Laugh in Wilders' face!

Wilders must be fought with political rather than legal weapons, writes columnist Bert Wagendorp in De Volkskrant:

“His incessant tirades against certain segments of the population are in poor taste, but he is within his democratic rights. At least as long as he doesn't try to incite violence. 'Incitement to hatred' and 'discrimination' are flexible terms. At what point do verbal attacks against people with different beliefs become incitement? … Tolerance is not really something that can be enshrined in the law. The minorities Wilders is attacking won't be helped by this trial - and much less by a conviction. On the contrary. It doesn't help their cause when they cast themselves as victims of Wilders' tirades or of the pathetic losers who support him. They must be tough in their reaction, ignore him, laugh at him, right in his pale face.”

NRC Handelsblad (NL) /

PVV's leadership is authoritarian

At the heart of the problem the Netherlands is now facing with Wilders' Party for Freedom (PVV) is its profoundly undemocratic character, columnist Tom-Jan Meeus concludes in NRC Handelsblad:

“The PVV is not democratic. All the authority resides in a single member. There is never any opposition or any controls.

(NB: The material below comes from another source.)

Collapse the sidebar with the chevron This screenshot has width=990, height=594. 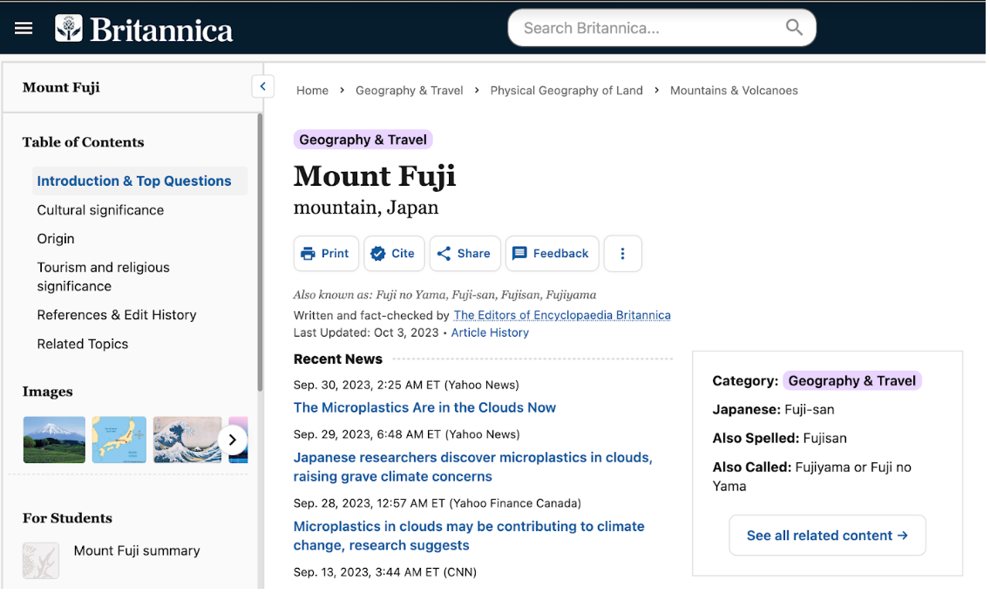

With the result that a party lacking in internal balance could become the strongest political force [in the parliamentary election in March] in 2017. Because unlike Germany for example, we never incorporated a clause in our constitution saying that parties themselves must be democratic to be allowed to run in parliamentary elections. … And it is strange how easily the other parties are letting Wilders get away with this. We are perilously close to disaster.”